(INPUT FOR THIS TASK)
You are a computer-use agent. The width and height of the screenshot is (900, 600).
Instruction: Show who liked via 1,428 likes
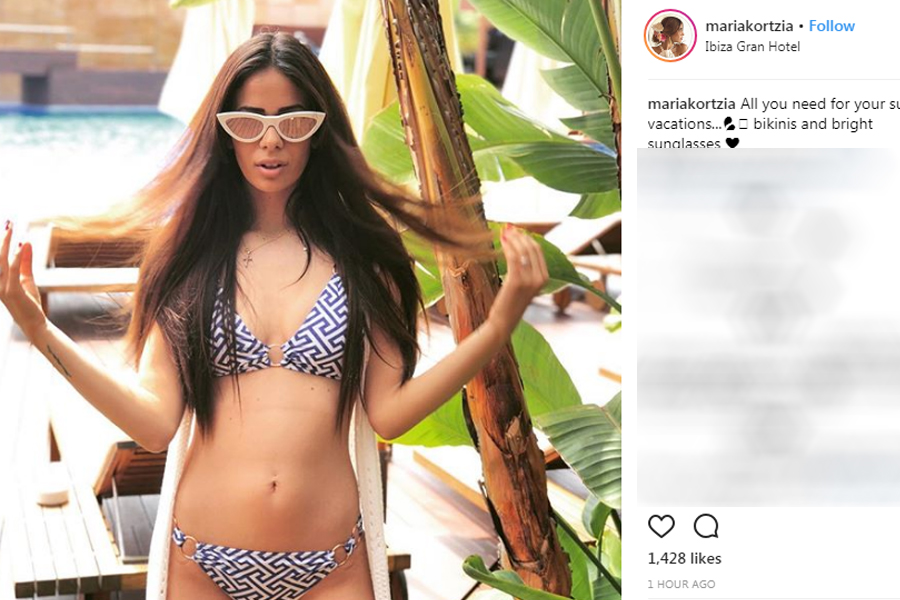coord(684,558)
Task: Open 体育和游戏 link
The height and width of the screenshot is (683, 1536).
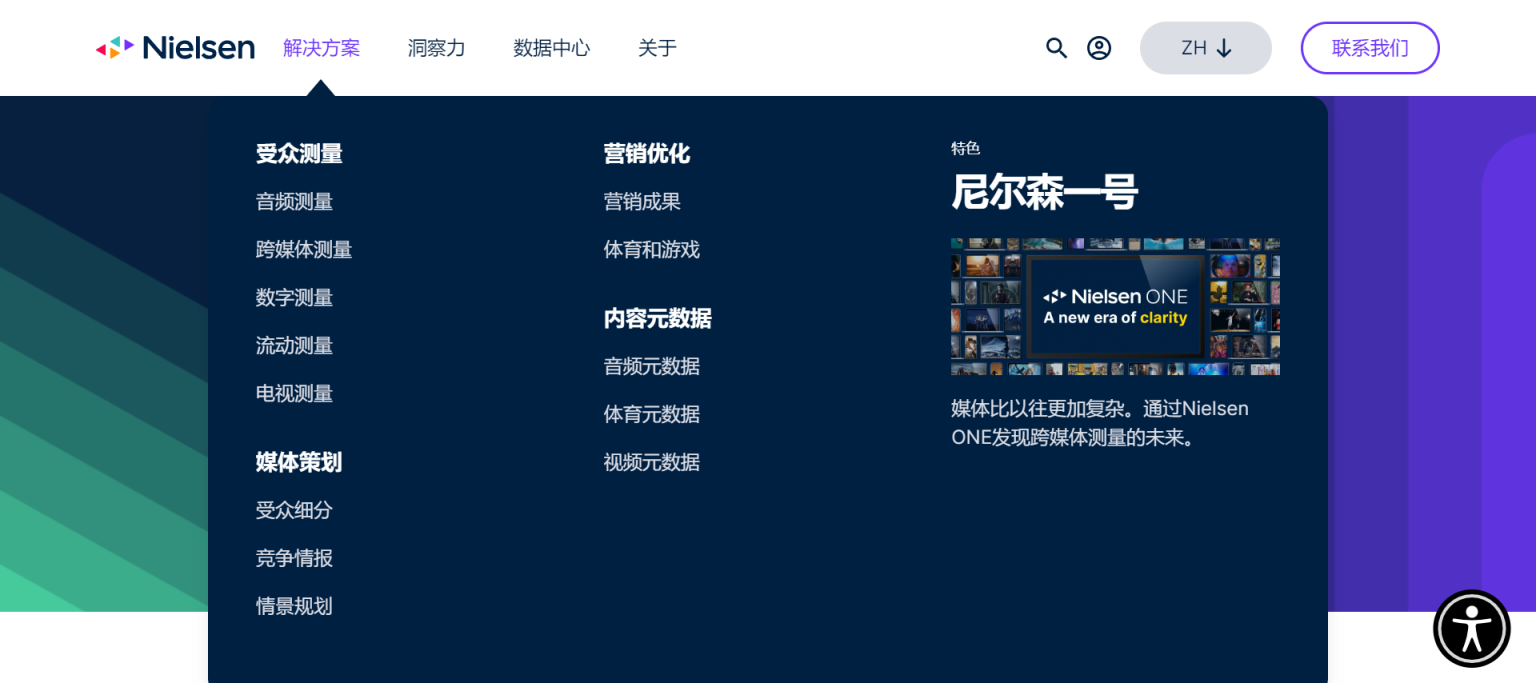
(End INPUT FOR THIS TASK)
* ASSIGNMENT
State the number of lines above that include "height", and nothing further.

* THE COMPLETED TASK
2